Passage given:
Income Taxes.   Income tax expense for the three months ended September 30, 2004, totaled $404,000, resulting in an effective tax rate of 38.8%, as compared to tax expense of $123,000, resulting in an effective tax rate of 37.2% for the same period in 2003.  The relative mix of state tax exempt income and income from bank owned life insurance influences the effective income tax rate and remains the primary reason for the difference between the effective tax rate and the statutory federal and state tax rates for corporations.

 

RESULTS OF OPERATIONS FOR THE NINE MONTHS ENDED SEPTEMBER 30, 2004 AND SEPTEMBER 30, 2003

 

General.  The Company recorded net income of $1,720,000, or $0.86 per diluted share, for the nine months ended September 30, 2004 as compared to net income of $736,000, or $0.36 per diluted share, for the nine months ended September 30, 2003.  The increase in net income for the nine month period was attributable primarily to the increase in net interest income and gains recognized on the sale of loans offset by an increase in non-interest expense.

 

Net interest income, after provision for loan losses, increased by $2.1 million for the nine months ended September 30, 2004 when compared to the same period in 2003.  Non-interest income increased by $1.4 million and non-interest expense increased by $1.9 million during the nine months ended September 30, 2004 compared to the same period in 2003.  The increase in non-interest expense was primarily due to additional compensation and employee benefit expenses, costs associated with foreclosed assets, and data processing expenses.

 

Net Interest Income.  The Company’s net interest income increased by $2.4 million during the nine months ended September 30, 2004 as compared to the same period in 2003.  The increase was primarily due to the increase in average volume of interest-earning assets and the average interest rate spread increasing by 90 basis points.  The Company was able to increase the yield earned on interest-bearing assets by 25 basis points while decreasing the cost of funds by 65 basis points.  The decrease in cost of funds was due to the increase in core deposits coupled with maturing certificates of deposits and borrowings repricing downward.

 

Provision for Loan Losses.  The Company’s provision for loan losses increased by $266,000 to $541,000 during the nine months ended September 30, 2004 compared to the same period in 2003.  The increase was due to the Company providing more reserves in the current quarter based on the periodic reviews of the underlying collateral securing loans held in portfolio.  More reserves were needed due to the change in mix, and the growth of loans that have a higher inherent risk.  The Company had an allowance for loan losses of $1.8 million, or 0.91% of the total loans outstanding, at September 30, 2004, and $1.4 million, or 0.79% of total loans outstanding, at December 31, 2003.

Data shown:

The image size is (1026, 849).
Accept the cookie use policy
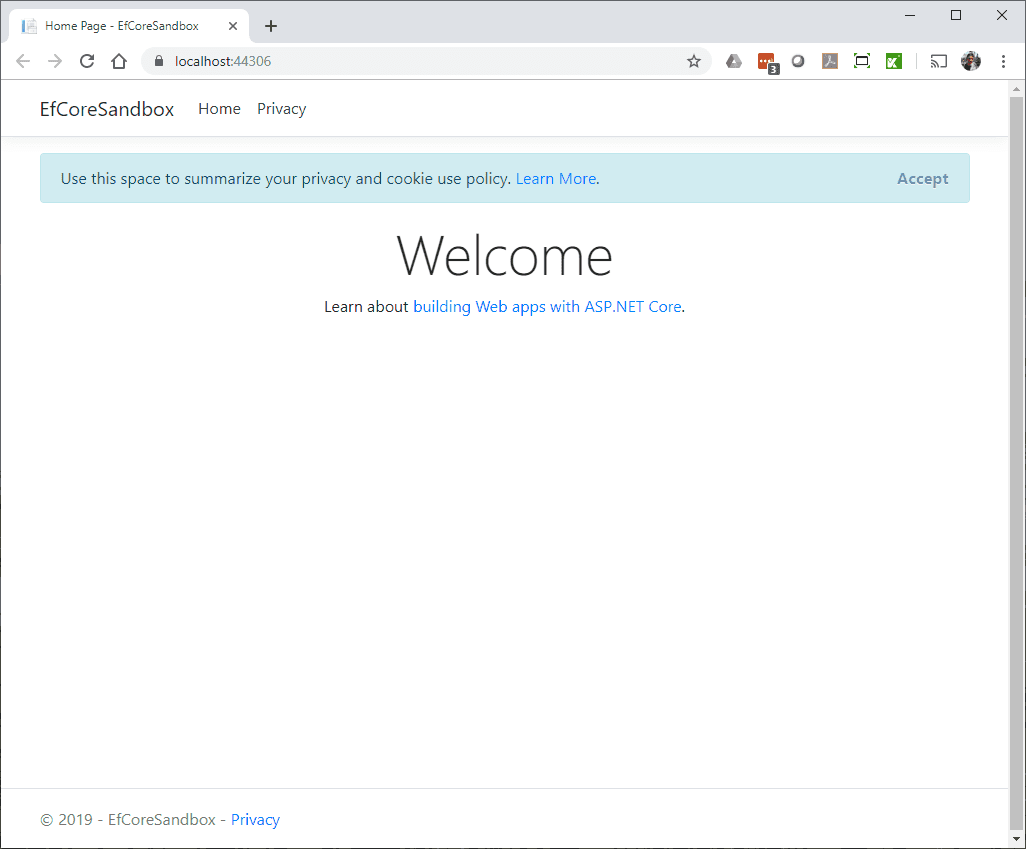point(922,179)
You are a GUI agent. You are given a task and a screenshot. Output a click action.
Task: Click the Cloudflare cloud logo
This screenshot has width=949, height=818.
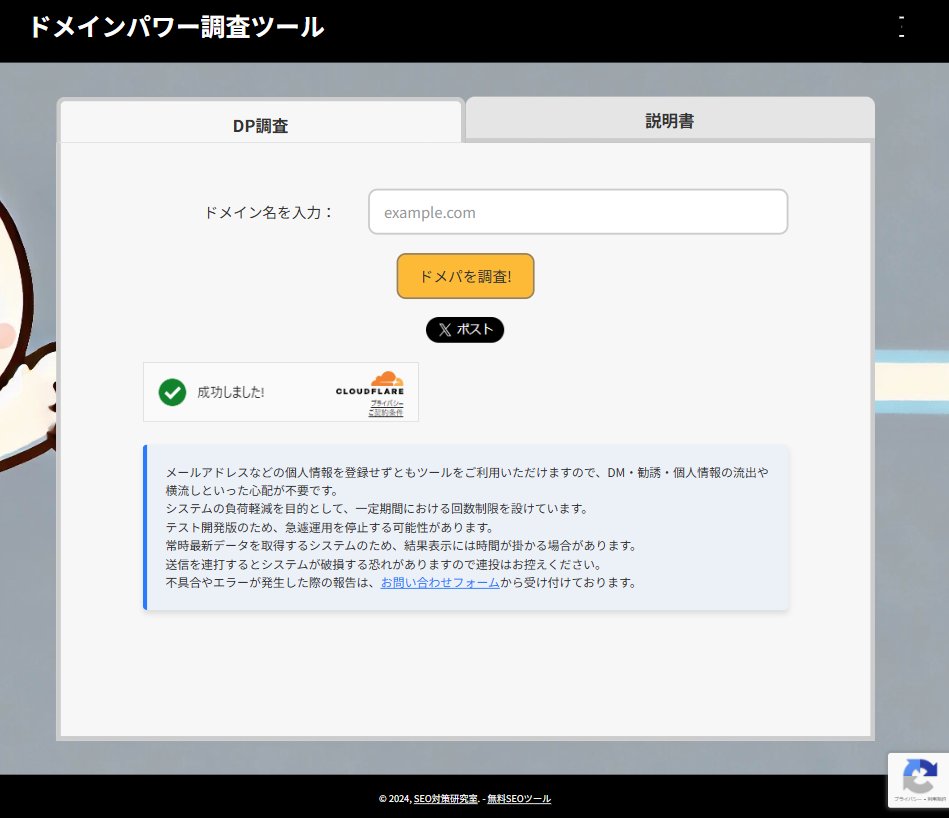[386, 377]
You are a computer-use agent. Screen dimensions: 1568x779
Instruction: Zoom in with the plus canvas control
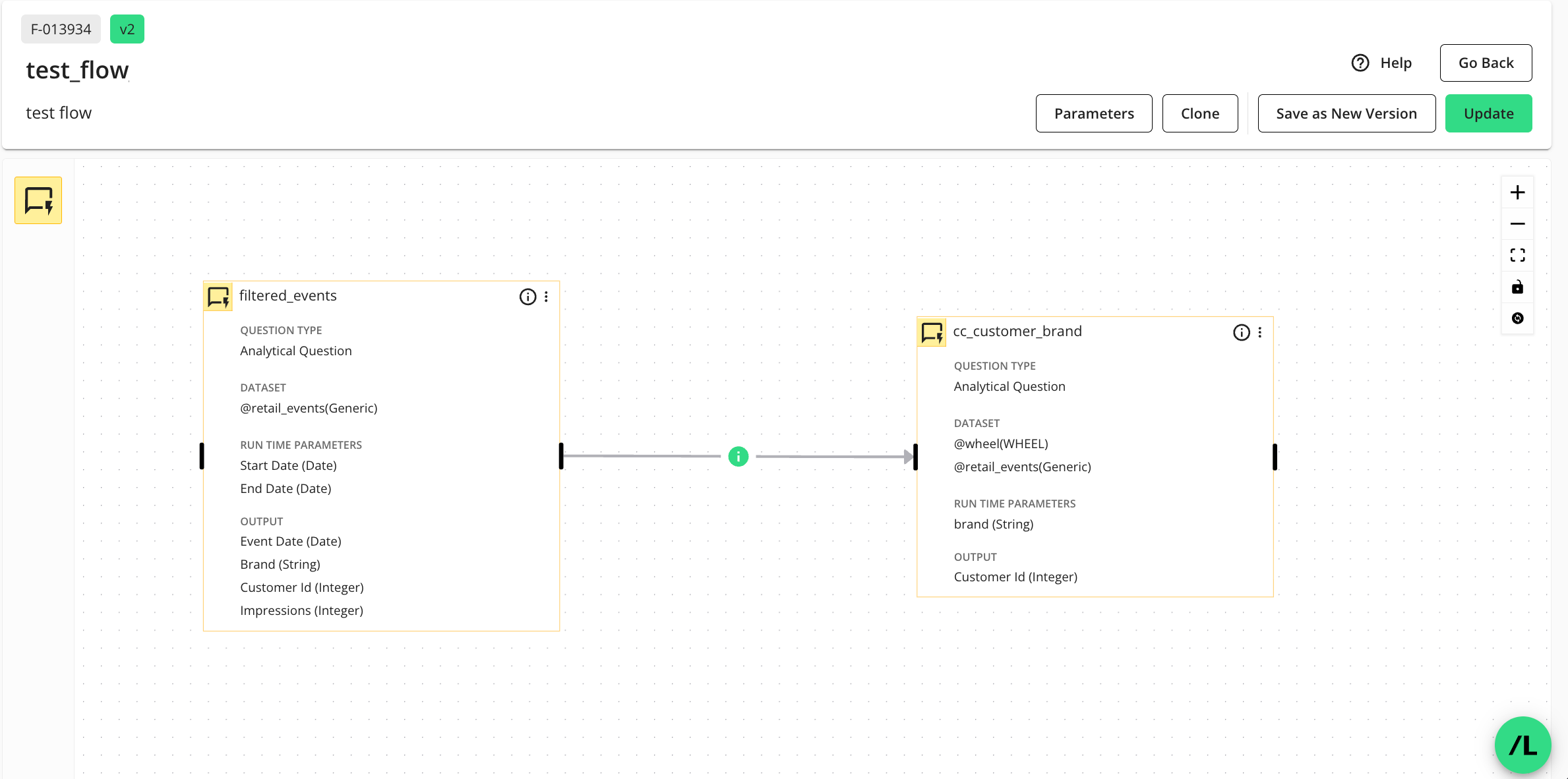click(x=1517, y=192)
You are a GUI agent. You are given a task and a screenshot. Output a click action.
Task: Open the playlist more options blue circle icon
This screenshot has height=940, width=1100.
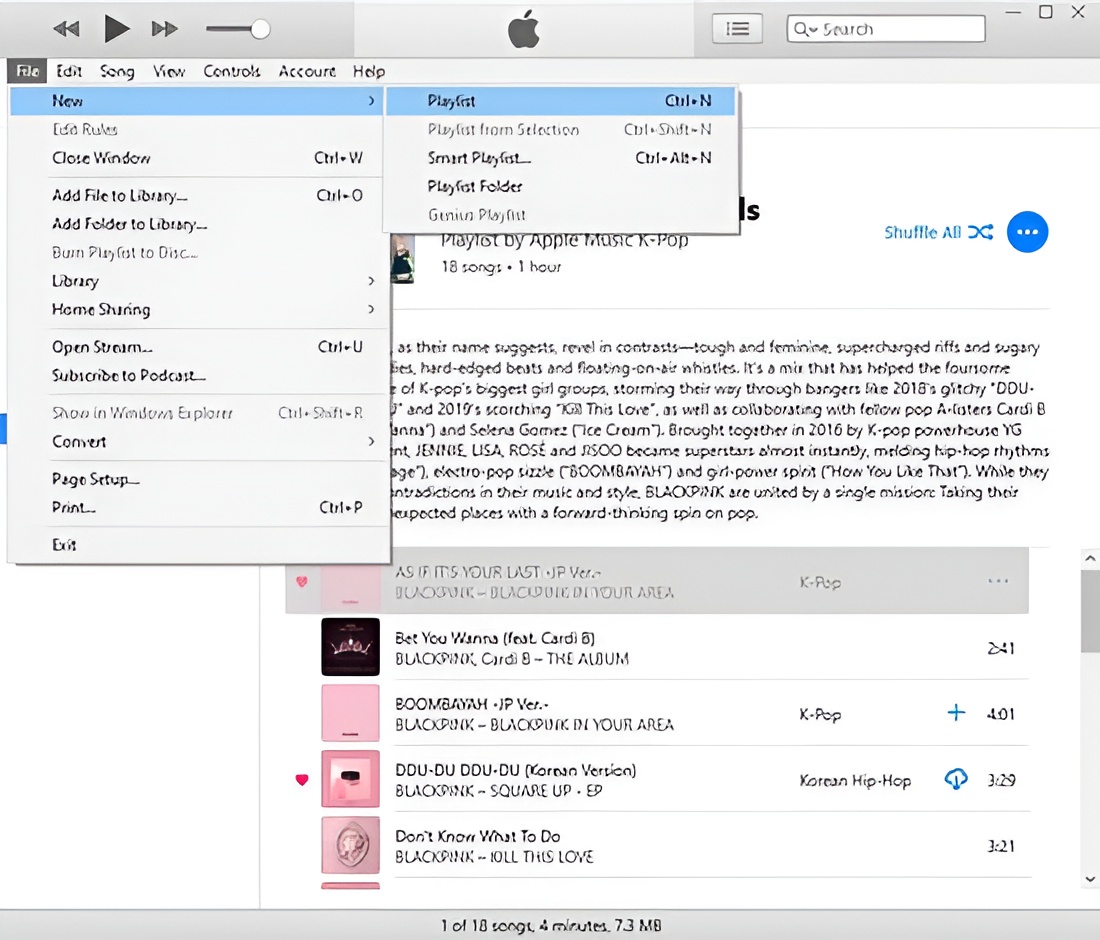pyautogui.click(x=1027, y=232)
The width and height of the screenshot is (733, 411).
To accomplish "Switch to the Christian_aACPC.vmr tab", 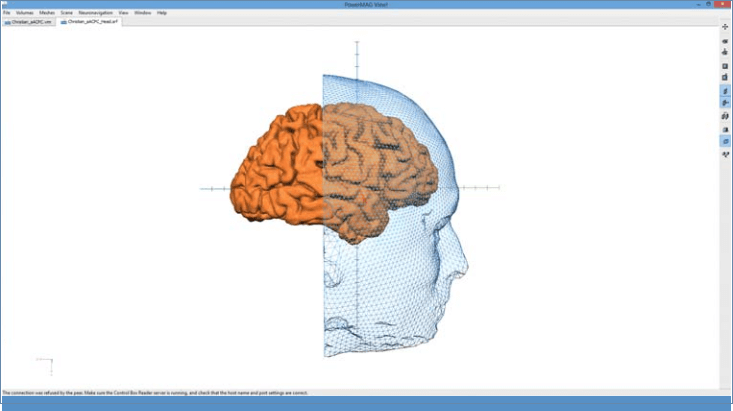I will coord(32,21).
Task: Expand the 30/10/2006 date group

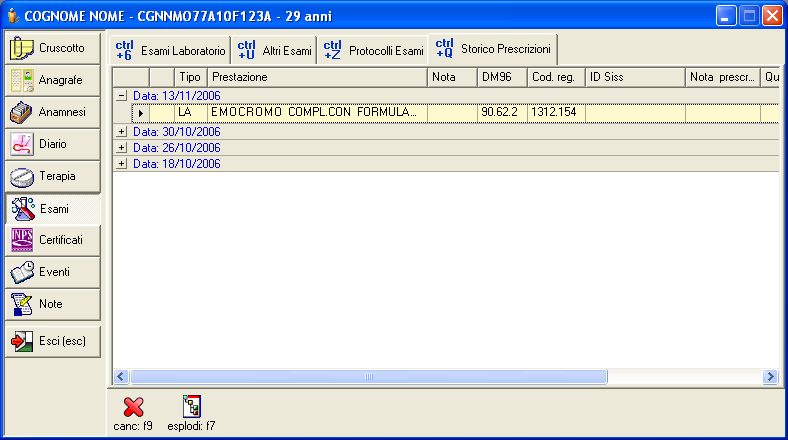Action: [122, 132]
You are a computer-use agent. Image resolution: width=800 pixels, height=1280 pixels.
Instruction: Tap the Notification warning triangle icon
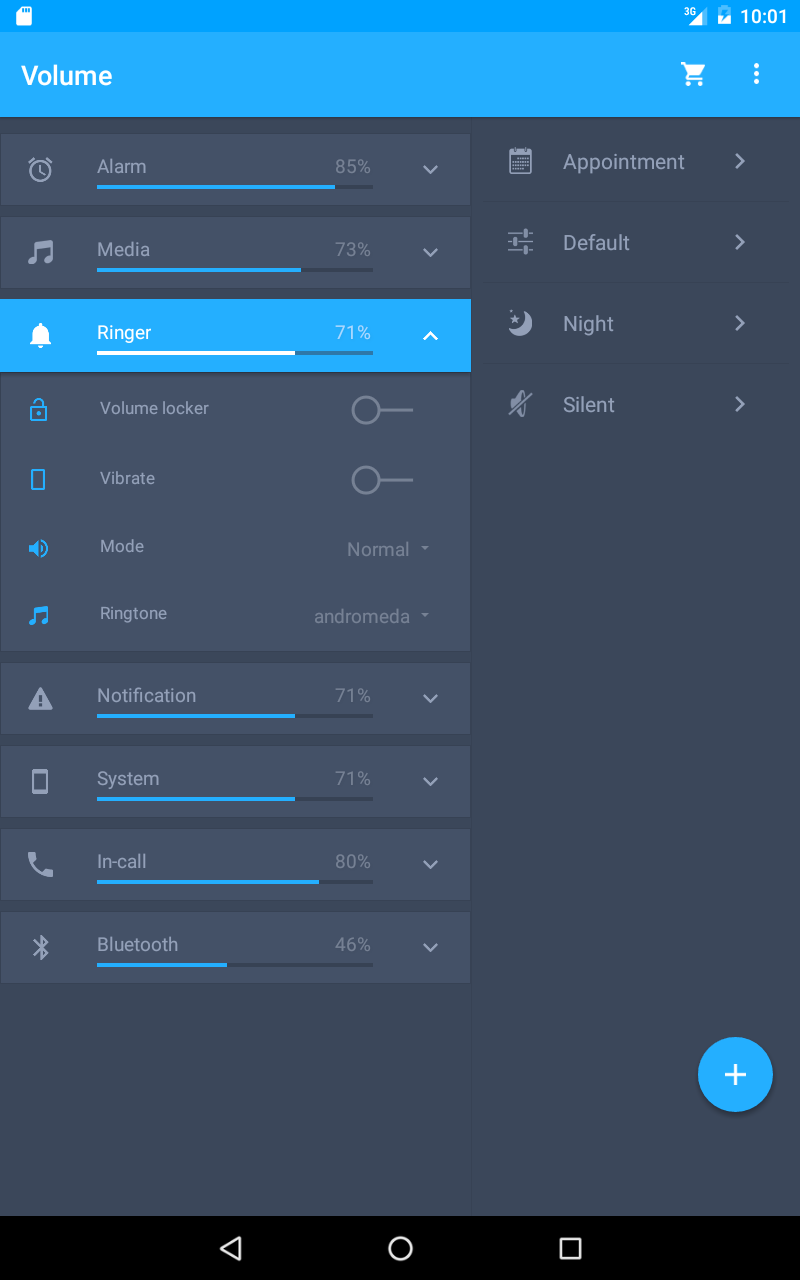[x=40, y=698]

Required tasks:
#1 In the passage on the Company's operating results, list every factor cited as a main reason non-interest expense rose during the nine months ended September 30, 2004.
#2 Write the next part of the passage on the Company's operating results, starting after its final sentence.

Results for the exercise:
#1
- Additional compensation and employee benefit expenses
- Costs associated with foreclosed assets
- Data processing expenses

#2
 

15



 

Non-interest Income.  The Company’s non-interest income increased by $1.4 million to $4.7 million during the nine months ended September 30, 2004 compared to the same period in 2003.  The increase was due to additional loan service charges and gains recognized on the sale of loans available-for-sale from the mortgage division.  The origination and subsequent sale of loans is the primary function of the mortgage division.  Loans originated for sale increased by $6.0 million during the nine months ended September 30, 2004 as compared to the same period in 2003 and the average gain percentage on the sale of loans increased due to a higher percentage of alt-A loans being sold.  The mortgage division was able to increase the volume of loan production and subsequent sales, which are all sold with servicing released, due to the increase volume of alt-A loans.  Any future increase in interest rates may affect the volume of loan production.  However management believes that future gains on sale of loans generated by the mortgage division will not be materially impacted since the Company has the ability to alter its product mix to focus on products and tend to be less sensitive to changes in interest rates.  The change in product mix primarily focuses on alt-A loans whereby the borrower has Fannie Mae/Freddie Mac credit quality but produces a lower level of documentation to obtain the loan.  These loans typically have more credit risk.  However the risk to the Bank is mitigated because these loans are sold to investors that also underwrite the loans prior to loan closing.

 

Non-interest Expense.  The following table summarizes changes in the major components of operating expense (in thousands):

 

 

 

For the Nine Months Ended
September 30,

 

 

 

 

 

 

 

2004

 

2003

 

$ Change

 

% Change

 

Salaries and related expenses

 

$

4,821

 

$

3,547

 

$

1,274

 

35.9

%

Occupancy expense, net

 

654

 

604

 

50

 

8.3

 

Deposit insurance premiums

 

63

 

54

 

9

 

16.7

 

Legal and professional expenses

 

337

 

208

 

129

 

62.0

 

Data processing

 

516

 

417

 

99

 

23.7

 

Net cost of operations of foreclosed assets

 

302

 

24

 

278

 

1,158.3

 

Advertising

 

111

 

81

 

30

 

37.0

 

Loan fees and expenses

 

248

 

193

 

55

 

28.5

 

Loss contingency on insurance claim

 

(50

)

245

 

(295

)

(120.4

)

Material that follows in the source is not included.